DATASET EXCERPTS:

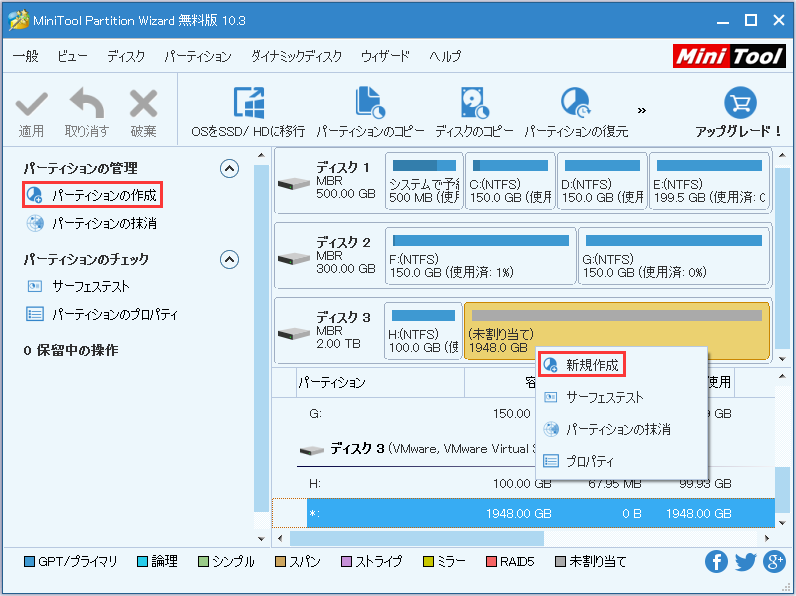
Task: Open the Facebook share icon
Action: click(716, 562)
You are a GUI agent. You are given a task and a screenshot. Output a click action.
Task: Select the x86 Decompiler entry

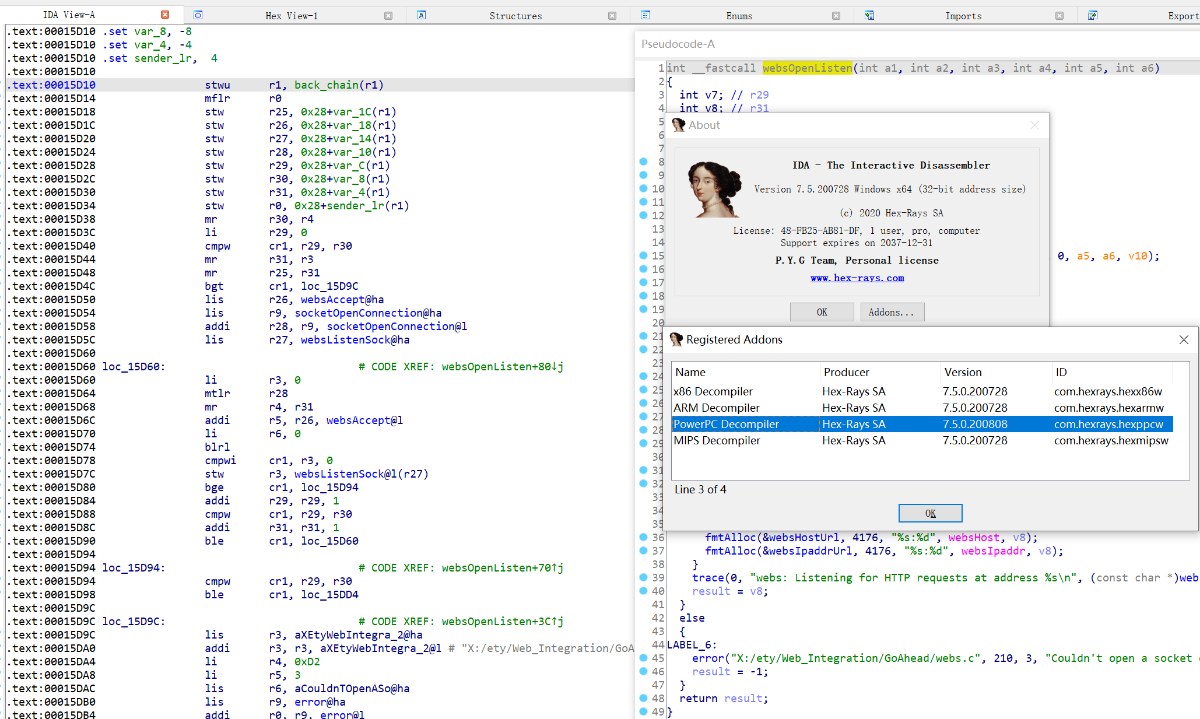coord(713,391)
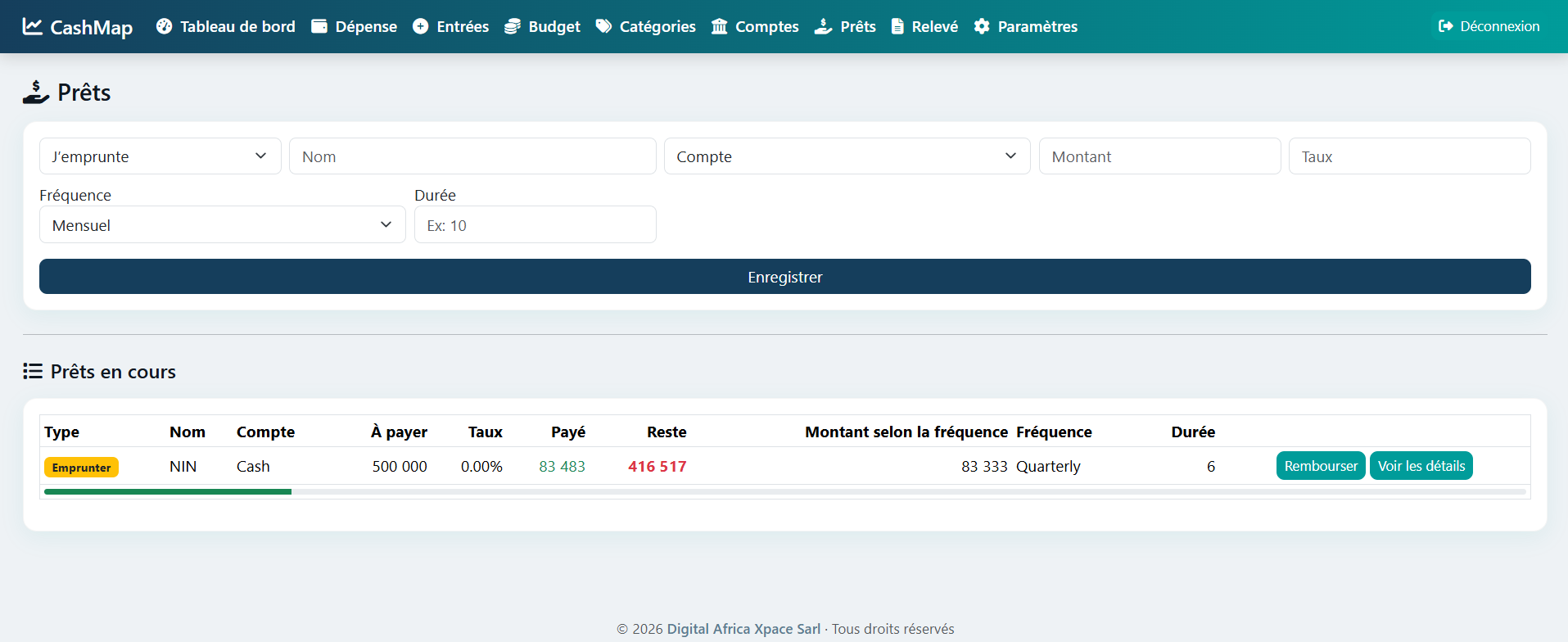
==
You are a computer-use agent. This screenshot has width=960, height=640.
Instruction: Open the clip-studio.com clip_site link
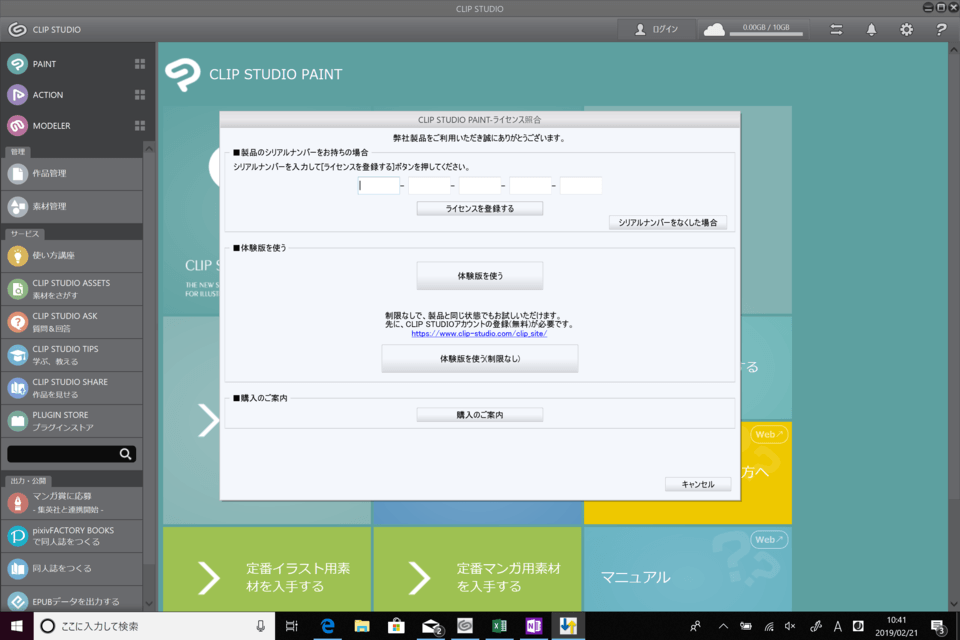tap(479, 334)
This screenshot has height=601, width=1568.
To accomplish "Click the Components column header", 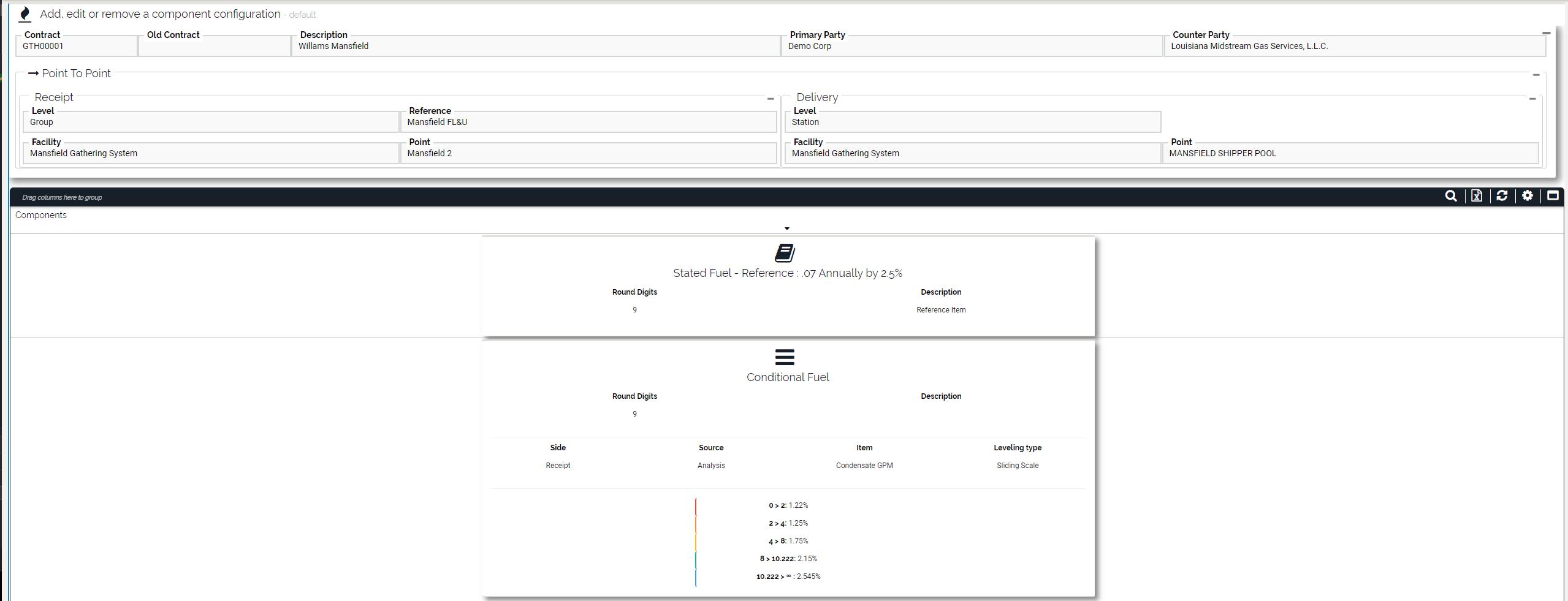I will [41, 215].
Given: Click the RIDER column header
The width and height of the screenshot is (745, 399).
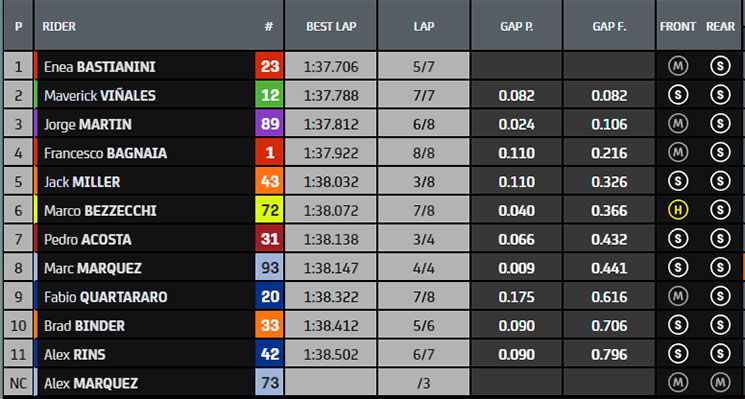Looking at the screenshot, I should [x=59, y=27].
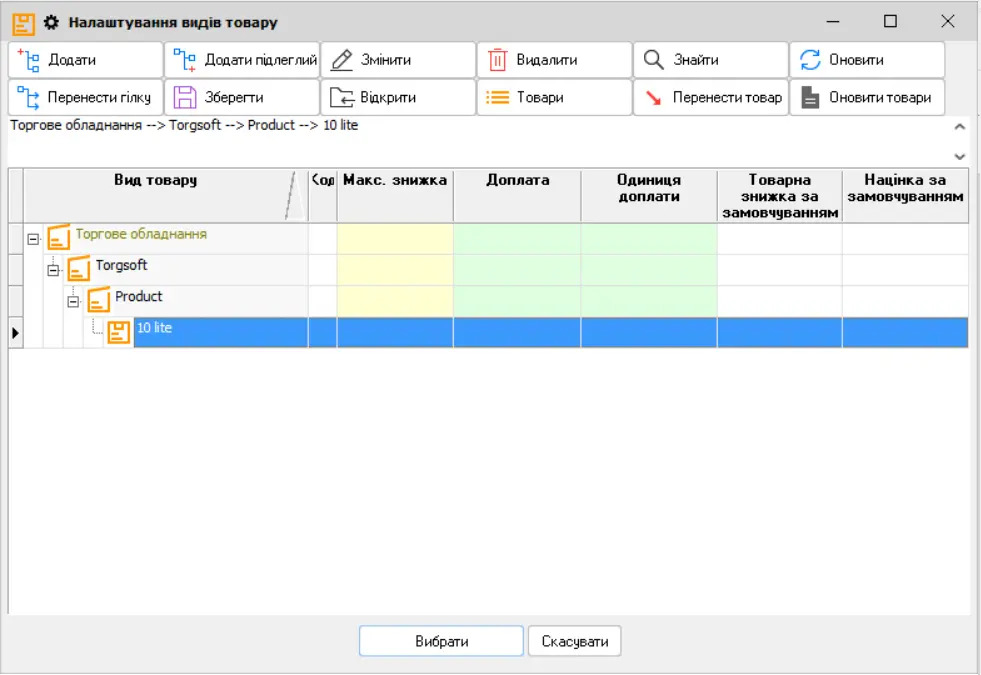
==
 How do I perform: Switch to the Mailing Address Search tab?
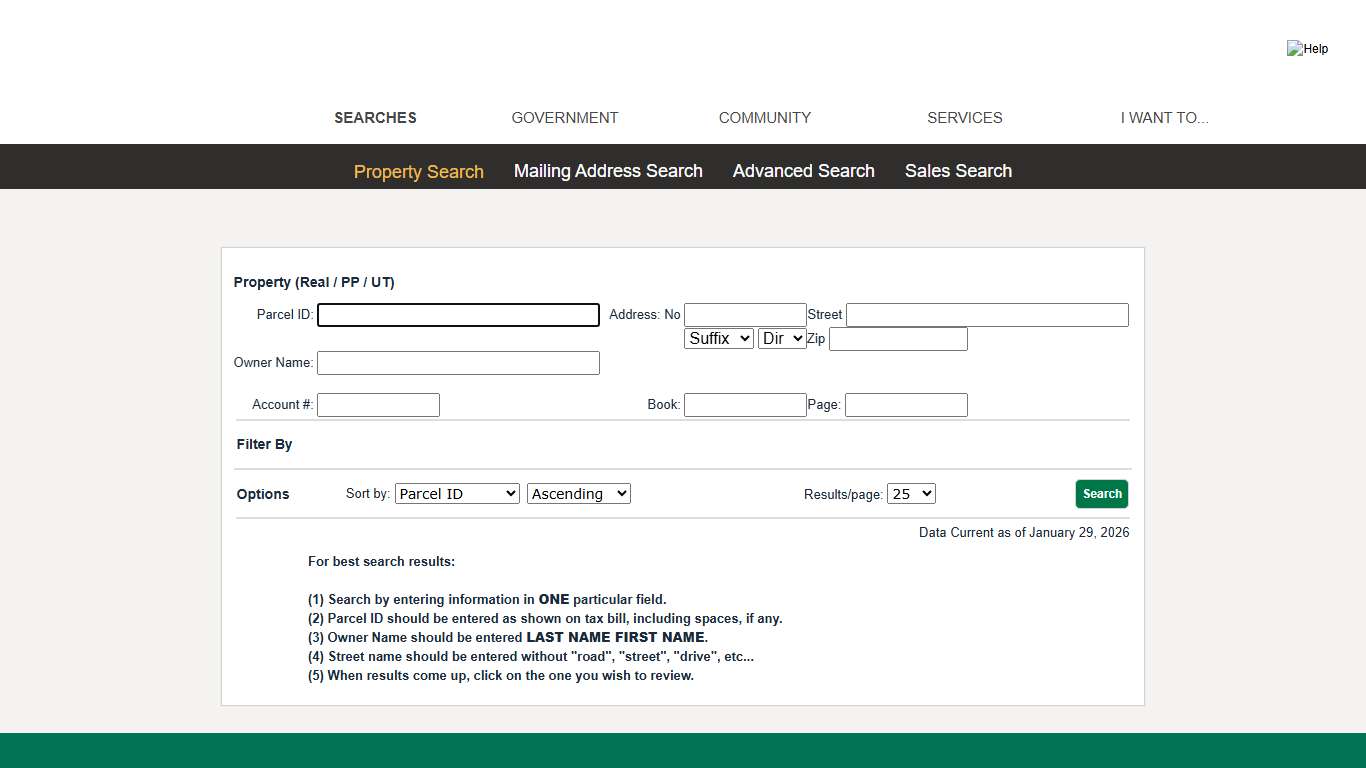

WORK REQUIRED: Only lines with the word "agent" are wanted. Find and copy them from the records above.

ANSWER BOX:
You are a GUI agent. You are given a task and a screenshot. Output a click action.
You are a computer-use agent. This screenshot has width=960, height=640.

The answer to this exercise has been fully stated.